David and Karen Duncan visiting the battlefield at Yorktown during the American Battlefield Trust's Annual Conference in 2018. Buddy Secor

Upon graduation, Duncan and his then-fiancée moved to the Washington, D.C., suburbs of Northern Virginia, where they married and raised two daughters and still live today. He and Karen, an elementary school teacher, celebrate their 34th anniversary in October 2020, the same month he takes over as president of the Trust. As a first job, Duncan took a $15,000-per-year position as a copywriter for a small direct marketing agency, working on creating compelling marketing and fundraising messaging for charitable organizations and political campaigns. Mirroring his experience in the college dining hall, within a few years Duncan was supervising a team of copywriters and was eventually promoted to creative director.
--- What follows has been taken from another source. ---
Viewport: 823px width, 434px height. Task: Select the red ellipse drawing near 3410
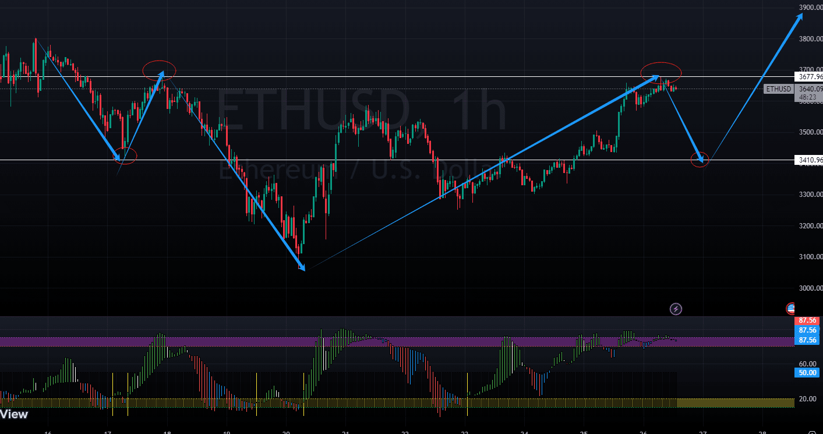[700, 160]
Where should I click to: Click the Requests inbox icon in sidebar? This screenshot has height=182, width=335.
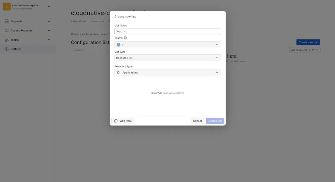tap(7, 21)
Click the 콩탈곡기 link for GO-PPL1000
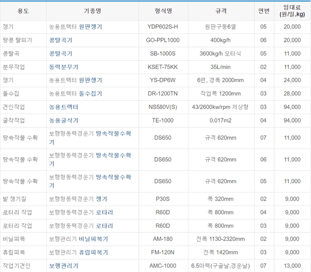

During long commutes in Northern Virginia’s relentless traffic, he listened to books on tape to make the drive time tolerable. Even as the words of Bruce Catton, Shelby Foote, Dr. James I. “Bud” Robertson and many others filled his car on a daily basis, his evenings were filled with the debut of Ken Burns’ “The Civil War” series on PBS. His childhood interest in history now dramatically reawakened, Duncan’s schoolteacher father gave him a copy of “The Killer Angels” for a birthday present. He devoured it in one weekend and swiftly made his first trip to Gettysburg. Soon weekends were filled with trips to any battlefield within a few hours’ drive where, map and guidebook in hand, he would walk the landscape and marvel in the powerful emotions it elicited. 

 

David presents cards sent by members to Jim Lighthizer.

 

Like many during the early 1990s, he became increasingly alarmed at the pace of development he saw encroaching on those hallowed sites. When the Walt Disney Corporation proposed to build a year-round history-themed open-air park near the Manassas Battlefield, he was horrified. When he received a letter in the mail offering membership in a battlefield preservation group called the Civil War Trust, he joined immediately, eager to learn more about preservation threats. Several times, he offered his professional fundraising services to the Trust (and another competing battlefield nonprofit called the Association for the Preservation of Civil War Sites) on a pro bono basis, but without success. 
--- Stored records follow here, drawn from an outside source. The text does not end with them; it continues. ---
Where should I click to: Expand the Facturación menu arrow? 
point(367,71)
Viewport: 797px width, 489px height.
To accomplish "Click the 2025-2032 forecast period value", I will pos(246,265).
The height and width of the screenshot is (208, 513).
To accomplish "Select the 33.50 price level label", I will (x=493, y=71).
In late 1999, aware that the two nonprofits had merged into one entity, he wrote a personal letter to the newly appointed president, Jim Lighthizer, who had most recently served as Secretary of Transportation for Maryland. Basically begging for an opportunity to put his years of fundraising experience to work in the pursuit of his passion for saving history, he sent the letter to Lighthizer via certified mail, so that he was required to sign for it.  A few days later, Duncan was seated across from Lighthizer for the first of four interviews conducted over several weeks with members of the team. When Duncan joined the Trust on March 20, 2000 — incidentally, Lighthizer’s birthday — it represented a substantial pay cut, but a huge boost to his sense of purpose. 

 

David Duncan visiting Lee's Headquarters during the restoration effort at Gettysburg.

 

For more than 20 years, Duncan has worked to help build the Trust into the successful national preservation organization that it is today. Under his leadership, working with dedicated and generous trustees, individual donors, and foundations, the Trust has raised nearly $240 million in private donations, including two successful capital campaigns. He looks back with pride on this work but stands ready to lead the Trust to new heights. 

“I truly believe that we are accomplishing work that is vital to the future of our country. I want to build on the tremendous work and success that my colleagues have already achieved, thanks to our generous supporters.”  

 

David leading a staff picnic in 2017.